Mal, age 78, had bladder problems for many years. He had to go through a few years of unnecessary treatment because his overactive bladder was originally diagnosed as an enlarged prostate. He finally got relief with medications and self-catheterization. Mal thinks that when men have difficulty with their bladders, it can be a challenge for doctors to diagnose, so it is important to seek the best medical advice.

By As told to: Tammy Worth
Updated February 29, 2016

Getty ImagesOver the years, I've had what were really undiagnosed issues affecting my incontinence and bladder problems. I sensed there was something a little different about me—that most people had the ability to hold urine in or get rid of it with longer periods of time in between than I did.

But you get used to these things after a while and don't think much about them. I thought it was a quirk or peculiarity of mine. It seemed like a benign thing that just differentiated me from someone else. I didn't care because it didn't seem important and was more annoying than serious.

Then, about 15 years ago, I went to a urologist because the problem was getting much more intrusive. The doctor—who I think now was pretty pro-surgery—said that if I was having a problem excreting urine, it must be the result of an enlarged prostate.

I had a transurethral resection of the prostate (TURP), which is an operation that trims away excess prostate tissue constricting the urethra. Unfortunately, I continued to experience urination problems.

At that point, the doctor put me on Urecholine, which is used to help with urination and emptying of the bladder. It is a difficult medication. You have to take it on an empty stomach and get the dosage exactly right. I was experiencing all kinds of side effects like diarrhea, abdominal cramps, and indigestion. I discontinued taking it.

Although I may have needed the TURP surgery, it was clear that I had a parallel problem that was unsolved. The doctor diagnosed me at that point with an atonic bladder, which is sometimes also referred to as a decompensated, acontractile, or “pooped” bladder by urologists. He said my bladder had basically lost much of its muscle tone and couldn't contract effectively to perform the normal elimination process.
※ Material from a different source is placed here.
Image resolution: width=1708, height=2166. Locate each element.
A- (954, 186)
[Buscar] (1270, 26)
So, about seven years ago, I began performing self-catheterization, mainly in the evening as a way to get sleep. My biggest problem was at night; I was constantly getting up with the urge to go and almost needed to be tethered to a toilet.
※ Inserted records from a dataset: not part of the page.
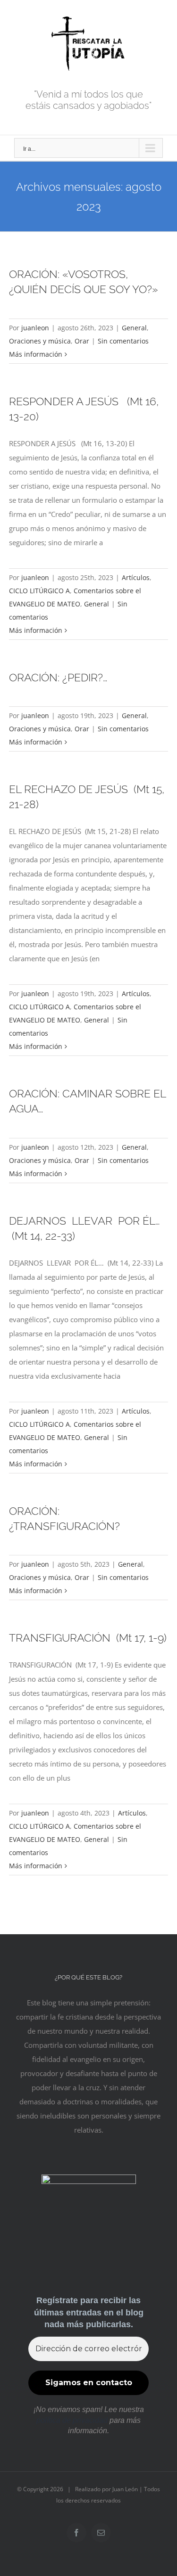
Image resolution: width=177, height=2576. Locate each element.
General (134, 327)
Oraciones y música (40, 340)
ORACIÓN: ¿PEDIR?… (58, 677)
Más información (35, 354)
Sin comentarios (123, 340)
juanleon (35, 327)
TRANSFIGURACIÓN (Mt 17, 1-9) (88, 1638)
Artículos (136, 577)
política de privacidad (72, 2420)
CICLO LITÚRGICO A (39, 590)
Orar (82, 340)
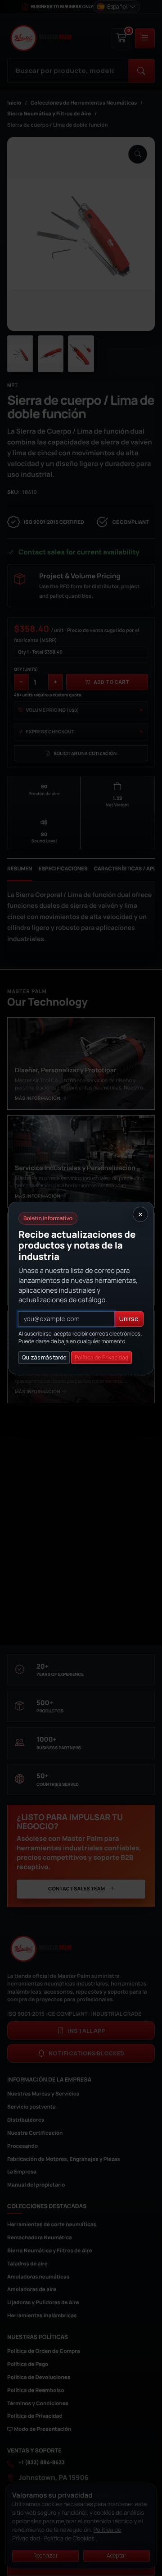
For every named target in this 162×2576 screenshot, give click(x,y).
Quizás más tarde (44, 1357)
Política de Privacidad (101, 1357)
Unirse (129, 1318)
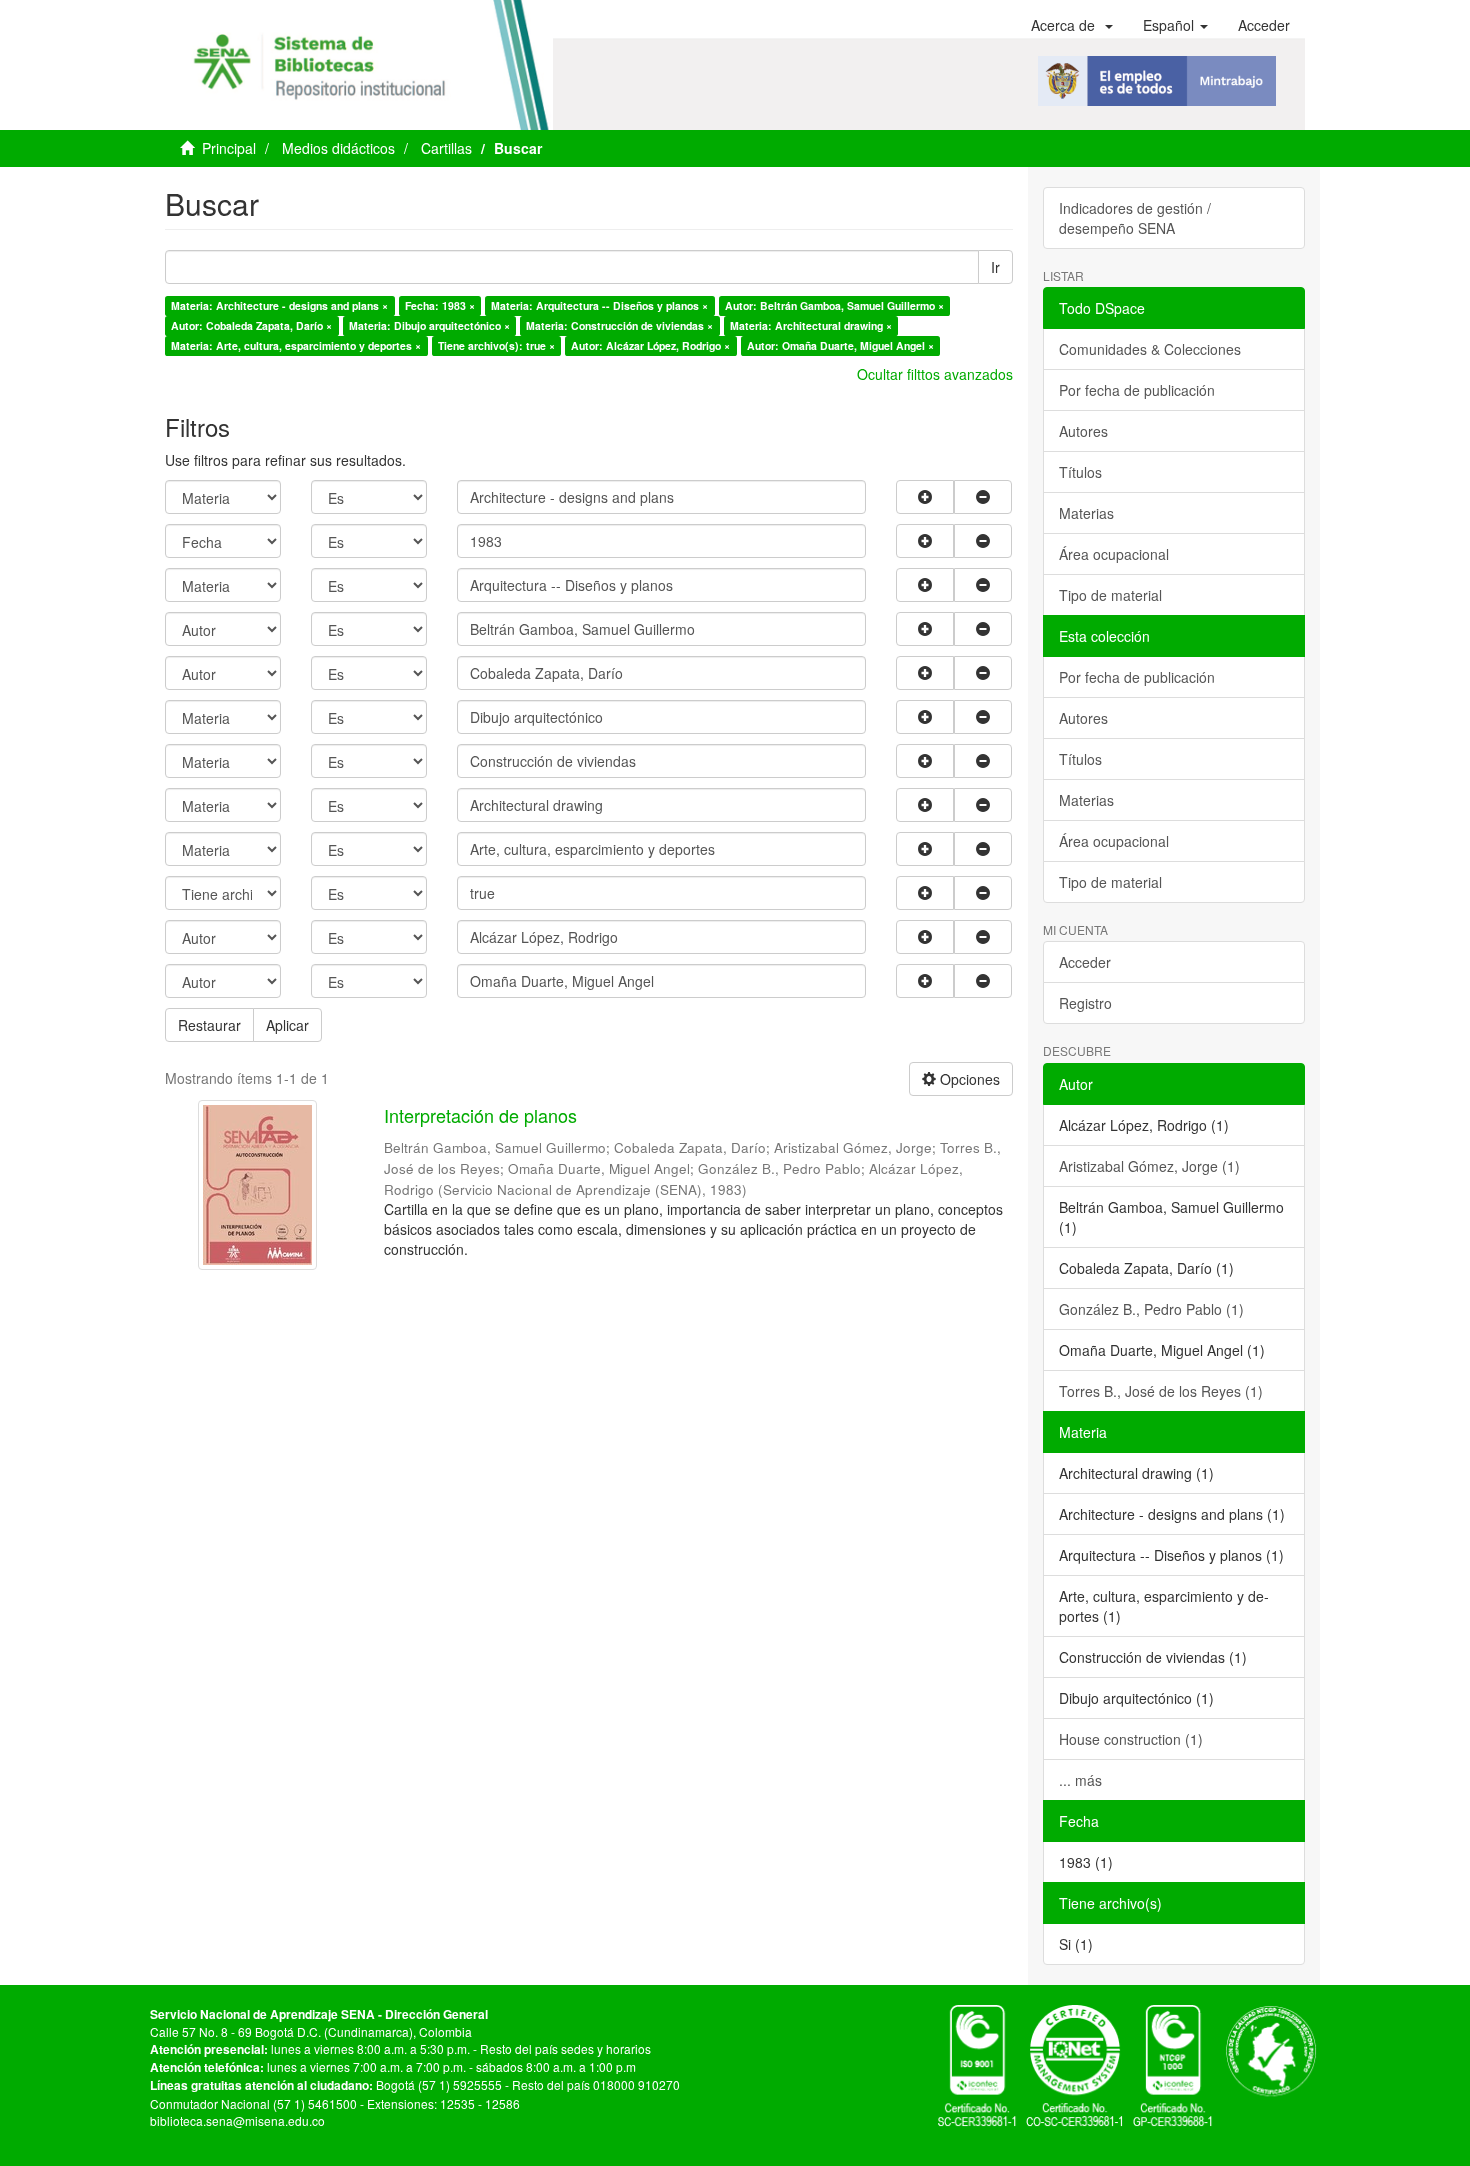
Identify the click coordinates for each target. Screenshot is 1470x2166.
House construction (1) (1131, 1739)
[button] (1072, 25)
Self-catheterization is the best treatment I've had in a long time. When I got the hang of it, I was able to have a good night's sleep without constant interruption for the first time in years. It has dramatically helped me in terms of my sleep, and I believe that it has also improved my overall bladder health. To this day, this treatment has been the most useful benefit for my quality of life.

Along with the self-catheterization, I take Detrol, a medication that is supposed to help diminish the sense of urgency; Hytrin, which while originally used to treat high blood pressure, also reduces constriction of the urethra to help facilitate urination; and Proscar, which works to help shrink the prostate.
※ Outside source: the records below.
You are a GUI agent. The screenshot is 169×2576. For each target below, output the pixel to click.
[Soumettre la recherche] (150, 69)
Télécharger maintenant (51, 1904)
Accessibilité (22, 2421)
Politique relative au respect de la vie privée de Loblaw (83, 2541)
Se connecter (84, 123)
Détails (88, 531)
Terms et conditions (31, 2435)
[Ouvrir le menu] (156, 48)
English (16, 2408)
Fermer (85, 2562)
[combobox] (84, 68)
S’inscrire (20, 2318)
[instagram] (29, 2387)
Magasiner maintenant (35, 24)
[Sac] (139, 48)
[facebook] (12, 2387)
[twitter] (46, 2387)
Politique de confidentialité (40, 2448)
My medications take care of my daytime needs, so the issue doesn't intrude into my daily life. I am much, much more fortunate than many people in that respect.

It has really been a journey for me in terms of figuring out what was wrong and how to deal with it appropriately. And now I handle my condition as well as I can. We really do learn from all our experiences in life—even the ones that actually proved to be less than helpful.

I am active on forums for overactive bladder. I tell people with this condition that they need to get the best medical advice they can and that the world doesn't end when you have these problems.